Second Dates Are For Losers: Part 2
A month after the first and only date, I saw her again. I was standing in line at CVS with a bag of Bugles and a Red Bull. I was weary, having just attended a funeral. She was in the "ask a pharmacist" line. Looking straight ahead, I kept her in my field of vision. She wore sweatpants and open-toe sandals, Birkenstocks. After I checked out, I walked past her.
"Hi Ali, are you still waiting for the pharmacist?"
She turned around. Not smiling, she said, "Oh Ryan, hi."
"Are you wishing I didn't stop to say hi?" I said.
She shrugged. "No, I'm glad you did. Why would you think that?"
"The expression on your face seemed flat and annoyed."
"I get that a lot. My face doesn't smile all day. Know what I mean?"

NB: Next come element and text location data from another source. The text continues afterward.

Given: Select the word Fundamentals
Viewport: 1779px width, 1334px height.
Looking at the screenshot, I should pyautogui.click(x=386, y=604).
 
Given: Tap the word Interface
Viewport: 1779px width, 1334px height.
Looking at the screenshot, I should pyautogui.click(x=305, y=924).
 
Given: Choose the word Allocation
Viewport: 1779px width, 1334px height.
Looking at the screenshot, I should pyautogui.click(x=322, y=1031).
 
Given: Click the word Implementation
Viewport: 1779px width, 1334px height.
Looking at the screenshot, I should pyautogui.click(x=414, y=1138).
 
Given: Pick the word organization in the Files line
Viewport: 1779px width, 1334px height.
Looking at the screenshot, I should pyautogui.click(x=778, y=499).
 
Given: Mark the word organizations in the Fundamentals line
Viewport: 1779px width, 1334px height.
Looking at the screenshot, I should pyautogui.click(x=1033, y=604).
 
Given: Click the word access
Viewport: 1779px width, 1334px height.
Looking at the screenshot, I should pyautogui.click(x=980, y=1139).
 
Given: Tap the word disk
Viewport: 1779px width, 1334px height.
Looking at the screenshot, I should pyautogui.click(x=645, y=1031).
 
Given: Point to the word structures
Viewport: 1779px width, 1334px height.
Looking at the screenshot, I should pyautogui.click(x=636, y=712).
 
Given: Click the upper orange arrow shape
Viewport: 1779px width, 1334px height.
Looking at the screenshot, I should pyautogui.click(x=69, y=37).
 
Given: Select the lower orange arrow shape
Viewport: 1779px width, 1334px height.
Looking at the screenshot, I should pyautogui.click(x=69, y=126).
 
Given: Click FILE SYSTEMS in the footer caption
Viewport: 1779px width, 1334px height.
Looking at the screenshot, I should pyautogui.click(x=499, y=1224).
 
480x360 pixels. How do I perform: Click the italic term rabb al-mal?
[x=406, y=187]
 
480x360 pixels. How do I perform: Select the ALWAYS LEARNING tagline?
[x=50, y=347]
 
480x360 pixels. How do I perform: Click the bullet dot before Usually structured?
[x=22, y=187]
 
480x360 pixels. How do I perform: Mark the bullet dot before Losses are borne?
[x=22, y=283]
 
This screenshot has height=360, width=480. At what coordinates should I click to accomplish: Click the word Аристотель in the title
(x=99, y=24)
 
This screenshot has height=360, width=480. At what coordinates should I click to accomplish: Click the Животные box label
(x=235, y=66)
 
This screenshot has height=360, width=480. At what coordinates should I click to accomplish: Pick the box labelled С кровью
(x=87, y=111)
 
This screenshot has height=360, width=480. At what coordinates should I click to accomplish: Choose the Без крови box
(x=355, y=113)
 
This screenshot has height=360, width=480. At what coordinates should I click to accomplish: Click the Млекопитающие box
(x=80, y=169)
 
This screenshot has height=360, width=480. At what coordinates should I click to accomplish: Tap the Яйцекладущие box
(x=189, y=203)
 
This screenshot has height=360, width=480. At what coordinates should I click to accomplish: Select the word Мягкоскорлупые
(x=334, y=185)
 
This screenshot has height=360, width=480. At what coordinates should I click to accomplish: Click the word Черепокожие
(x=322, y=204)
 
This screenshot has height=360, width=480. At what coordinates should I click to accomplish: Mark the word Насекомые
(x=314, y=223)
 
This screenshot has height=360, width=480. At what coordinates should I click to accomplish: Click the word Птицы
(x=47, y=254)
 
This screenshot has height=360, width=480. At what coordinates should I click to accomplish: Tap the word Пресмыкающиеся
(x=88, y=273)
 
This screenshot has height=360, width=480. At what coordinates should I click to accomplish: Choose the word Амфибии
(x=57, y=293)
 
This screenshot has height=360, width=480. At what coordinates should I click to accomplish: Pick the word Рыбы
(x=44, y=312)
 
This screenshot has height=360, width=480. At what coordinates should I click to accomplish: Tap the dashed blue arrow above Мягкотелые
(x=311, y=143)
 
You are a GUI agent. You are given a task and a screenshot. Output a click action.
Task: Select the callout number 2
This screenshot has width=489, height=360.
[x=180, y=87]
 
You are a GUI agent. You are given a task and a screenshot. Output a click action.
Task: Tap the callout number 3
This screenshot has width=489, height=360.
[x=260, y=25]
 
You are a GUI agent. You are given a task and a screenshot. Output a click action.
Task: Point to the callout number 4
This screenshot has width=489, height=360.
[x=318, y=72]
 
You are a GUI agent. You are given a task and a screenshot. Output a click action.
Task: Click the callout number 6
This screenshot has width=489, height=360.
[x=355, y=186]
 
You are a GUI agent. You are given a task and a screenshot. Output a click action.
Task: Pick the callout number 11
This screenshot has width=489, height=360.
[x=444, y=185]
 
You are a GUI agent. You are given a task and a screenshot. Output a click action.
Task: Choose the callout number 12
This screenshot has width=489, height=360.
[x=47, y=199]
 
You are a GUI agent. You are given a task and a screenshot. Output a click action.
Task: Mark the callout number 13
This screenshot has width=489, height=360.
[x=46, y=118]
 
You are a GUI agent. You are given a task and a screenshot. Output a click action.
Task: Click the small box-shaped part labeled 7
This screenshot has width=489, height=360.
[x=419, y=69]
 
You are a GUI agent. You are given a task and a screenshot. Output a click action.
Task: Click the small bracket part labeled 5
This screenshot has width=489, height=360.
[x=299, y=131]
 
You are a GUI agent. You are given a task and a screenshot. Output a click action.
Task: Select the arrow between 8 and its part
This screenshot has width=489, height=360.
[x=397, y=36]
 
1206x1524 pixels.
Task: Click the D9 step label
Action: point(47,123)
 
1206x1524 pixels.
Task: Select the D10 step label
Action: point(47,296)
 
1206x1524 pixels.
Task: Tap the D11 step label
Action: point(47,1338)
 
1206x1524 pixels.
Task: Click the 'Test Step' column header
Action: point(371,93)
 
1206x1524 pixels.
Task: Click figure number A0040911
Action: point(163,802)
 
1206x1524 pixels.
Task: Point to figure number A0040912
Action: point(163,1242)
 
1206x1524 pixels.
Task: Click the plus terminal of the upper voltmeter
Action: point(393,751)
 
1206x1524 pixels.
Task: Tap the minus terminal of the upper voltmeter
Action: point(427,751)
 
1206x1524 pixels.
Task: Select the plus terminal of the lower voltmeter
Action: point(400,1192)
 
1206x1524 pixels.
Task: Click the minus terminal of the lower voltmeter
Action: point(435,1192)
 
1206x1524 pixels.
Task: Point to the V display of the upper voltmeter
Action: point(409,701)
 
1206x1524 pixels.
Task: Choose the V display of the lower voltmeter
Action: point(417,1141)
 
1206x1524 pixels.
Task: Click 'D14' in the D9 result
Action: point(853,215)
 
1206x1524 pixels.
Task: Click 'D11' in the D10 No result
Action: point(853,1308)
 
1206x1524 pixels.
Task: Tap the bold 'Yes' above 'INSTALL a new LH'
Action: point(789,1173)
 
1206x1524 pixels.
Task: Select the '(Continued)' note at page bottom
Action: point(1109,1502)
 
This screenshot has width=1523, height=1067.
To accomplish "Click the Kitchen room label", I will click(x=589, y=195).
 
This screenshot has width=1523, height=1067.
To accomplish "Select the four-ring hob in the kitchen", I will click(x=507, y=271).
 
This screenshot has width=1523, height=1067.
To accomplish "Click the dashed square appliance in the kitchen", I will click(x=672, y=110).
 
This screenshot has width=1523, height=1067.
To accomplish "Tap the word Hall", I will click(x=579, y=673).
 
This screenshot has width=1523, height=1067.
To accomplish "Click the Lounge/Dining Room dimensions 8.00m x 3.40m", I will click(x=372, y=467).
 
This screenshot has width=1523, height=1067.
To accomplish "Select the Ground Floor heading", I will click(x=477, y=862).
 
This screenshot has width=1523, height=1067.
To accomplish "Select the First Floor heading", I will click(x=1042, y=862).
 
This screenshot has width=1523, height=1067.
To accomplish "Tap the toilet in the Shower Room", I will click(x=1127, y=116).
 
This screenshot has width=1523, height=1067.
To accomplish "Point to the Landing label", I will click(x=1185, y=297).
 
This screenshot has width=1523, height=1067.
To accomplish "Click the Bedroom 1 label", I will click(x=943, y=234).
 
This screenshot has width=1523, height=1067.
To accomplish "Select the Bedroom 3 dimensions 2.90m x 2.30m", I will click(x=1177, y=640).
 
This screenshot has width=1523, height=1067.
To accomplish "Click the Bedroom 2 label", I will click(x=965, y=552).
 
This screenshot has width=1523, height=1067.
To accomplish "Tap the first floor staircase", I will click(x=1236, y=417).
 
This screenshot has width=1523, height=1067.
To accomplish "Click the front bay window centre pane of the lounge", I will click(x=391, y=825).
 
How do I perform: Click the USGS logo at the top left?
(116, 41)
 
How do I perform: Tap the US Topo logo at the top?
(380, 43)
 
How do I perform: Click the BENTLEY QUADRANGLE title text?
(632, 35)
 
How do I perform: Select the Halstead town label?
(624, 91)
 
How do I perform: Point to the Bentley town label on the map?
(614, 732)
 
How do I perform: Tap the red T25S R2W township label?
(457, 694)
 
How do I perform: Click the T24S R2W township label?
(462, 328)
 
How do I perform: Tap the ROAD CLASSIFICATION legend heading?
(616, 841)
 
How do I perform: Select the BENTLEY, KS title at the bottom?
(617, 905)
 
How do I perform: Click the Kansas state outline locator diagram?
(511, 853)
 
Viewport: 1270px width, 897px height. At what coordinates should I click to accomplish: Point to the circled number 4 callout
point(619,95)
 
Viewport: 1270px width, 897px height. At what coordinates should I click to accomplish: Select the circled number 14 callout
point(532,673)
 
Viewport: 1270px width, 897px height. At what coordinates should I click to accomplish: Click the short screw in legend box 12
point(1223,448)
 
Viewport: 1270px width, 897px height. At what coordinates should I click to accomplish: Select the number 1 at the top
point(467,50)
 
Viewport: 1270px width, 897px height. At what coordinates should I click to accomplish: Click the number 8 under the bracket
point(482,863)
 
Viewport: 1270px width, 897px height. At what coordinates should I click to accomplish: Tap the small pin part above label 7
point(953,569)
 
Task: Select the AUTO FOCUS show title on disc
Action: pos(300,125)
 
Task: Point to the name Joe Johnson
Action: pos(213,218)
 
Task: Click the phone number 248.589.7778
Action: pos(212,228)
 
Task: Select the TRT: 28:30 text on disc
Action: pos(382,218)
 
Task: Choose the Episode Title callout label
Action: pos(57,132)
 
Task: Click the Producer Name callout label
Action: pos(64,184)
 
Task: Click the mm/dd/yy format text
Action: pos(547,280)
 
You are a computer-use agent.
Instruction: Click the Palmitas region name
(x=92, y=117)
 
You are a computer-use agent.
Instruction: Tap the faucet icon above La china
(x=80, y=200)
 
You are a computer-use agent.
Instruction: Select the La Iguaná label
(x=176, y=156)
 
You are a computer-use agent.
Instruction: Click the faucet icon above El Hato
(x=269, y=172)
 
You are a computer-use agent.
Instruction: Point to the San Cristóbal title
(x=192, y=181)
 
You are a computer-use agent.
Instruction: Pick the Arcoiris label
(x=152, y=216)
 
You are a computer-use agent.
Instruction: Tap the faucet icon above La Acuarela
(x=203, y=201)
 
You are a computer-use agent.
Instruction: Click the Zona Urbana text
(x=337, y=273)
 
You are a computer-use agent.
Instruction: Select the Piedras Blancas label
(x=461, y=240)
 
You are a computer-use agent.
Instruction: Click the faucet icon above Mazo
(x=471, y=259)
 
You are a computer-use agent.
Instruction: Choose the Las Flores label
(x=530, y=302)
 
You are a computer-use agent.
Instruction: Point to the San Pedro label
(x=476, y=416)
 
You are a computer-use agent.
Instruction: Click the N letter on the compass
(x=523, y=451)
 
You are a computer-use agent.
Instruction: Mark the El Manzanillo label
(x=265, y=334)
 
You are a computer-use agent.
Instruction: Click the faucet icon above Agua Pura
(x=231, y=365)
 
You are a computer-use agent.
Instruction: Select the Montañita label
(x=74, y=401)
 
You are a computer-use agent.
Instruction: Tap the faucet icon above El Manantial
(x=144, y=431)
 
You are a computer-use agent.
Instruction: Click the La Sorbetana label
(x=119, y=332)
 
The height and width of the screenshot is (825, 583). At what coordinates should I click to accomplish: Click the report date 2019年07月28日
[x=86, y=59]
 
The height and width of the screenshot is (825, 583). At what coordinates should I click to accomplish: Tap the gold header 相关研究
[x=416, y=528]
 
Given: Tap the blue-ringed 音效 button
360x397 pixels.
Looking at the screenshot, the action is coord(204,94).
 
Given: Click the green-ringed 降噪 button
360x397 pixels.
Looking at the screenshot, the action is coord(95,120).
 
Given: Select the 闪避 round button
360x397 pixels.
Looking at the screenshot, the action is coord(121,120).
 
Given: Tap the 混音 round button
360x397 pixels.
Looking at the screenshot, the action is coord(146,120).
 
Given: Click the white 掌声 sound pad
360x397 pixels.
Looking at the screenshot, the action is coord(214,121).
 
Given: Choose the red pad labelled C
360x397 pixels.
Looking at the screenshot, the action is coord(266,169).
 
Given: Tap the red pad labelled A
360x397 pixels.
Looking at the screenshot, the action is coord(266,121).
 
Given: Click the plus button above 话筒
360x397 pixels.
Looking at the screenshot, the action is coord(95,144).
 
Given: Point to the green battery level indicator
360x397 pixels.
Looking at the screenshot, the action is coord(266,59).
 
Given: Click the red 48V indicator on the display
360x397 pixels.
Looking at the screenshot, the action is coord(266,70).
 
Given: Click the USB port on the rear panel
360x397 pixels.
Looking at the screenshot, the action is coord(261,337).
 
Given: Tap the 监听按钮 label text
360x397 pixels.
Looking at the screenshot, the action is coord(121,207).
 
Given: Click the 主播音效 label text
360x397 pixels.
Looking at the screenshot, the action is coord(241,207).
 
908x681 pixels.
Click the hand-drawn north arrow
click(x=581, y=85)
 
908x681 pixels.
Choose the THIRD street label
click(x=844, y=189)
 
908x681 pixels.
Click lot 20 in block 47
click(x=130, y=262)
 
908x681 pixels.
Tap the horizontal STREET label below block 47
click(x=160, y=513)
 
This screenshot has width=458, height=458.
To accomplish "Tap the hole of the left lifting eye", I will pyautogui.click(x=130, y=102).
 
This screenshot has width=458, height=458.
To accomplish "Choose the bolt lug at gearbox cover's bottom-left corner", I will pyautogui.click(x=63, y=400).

"Hi, can I help you?" The pharmacist appeared at the counter. She asked me to wait. I took a seat, sat up straight and stared straight ahead, trying to think of something to say to her. Typed it into Claude for ideas.
She rattled a pill bottle next to my ear.
"Oh hey," I said. I came to my feet and we walked to the end of the vitamins aisle. "Are you sick?"
"No," she said. "I just needed to talk to the pharmacist about Halloween."
"What does that mean? I don't understand."
"The pharmacist is my brother-in-law. He and my sister are having a party."
"Sounds scary."
"What? A Halloween party?"
"Parties in general," I said. "Especially house parties. There's no place to blend in. Unless my costume was a wall."
Her expression seemed flat and annoyed.
"Did I say that out loud?" I said.
She checked her phone.
"What was that?"
"I said if my costume was a wall, I could blend in at a Halloween party."
"What are you doing right now?"
It was Saturday, 4:00 PM. I was looking forward to going home and alone time.
"Nothing in particular," I said. "I just got back from a funeral, so I'm a little off."
She looked me up and down.
"You went to a funeral in sweatpants?" she said.
"Yes."
"Anyway, I just got a text from the garage. My car is ready. I walked here, but if you don't mind..."
In the five minutes we were in my car, she filled the silences with immediate observations. What shoes her brother-in-law was wearing and how she didn't like his fashion taste, but she liked him. How the cashier at CVS kept blinking her eyes rapidly, and was it coincidental, accidental, or incidental that we saw one another again.
"Okay, slow down," she said. "The garage is on the right."
When I stopped and put the car in park, she touched my hand then said, "Thank you for the ride. Your comment about being a wall is funny. Not bent-over funny, but clever funny." She got out of the car and walked into the garage.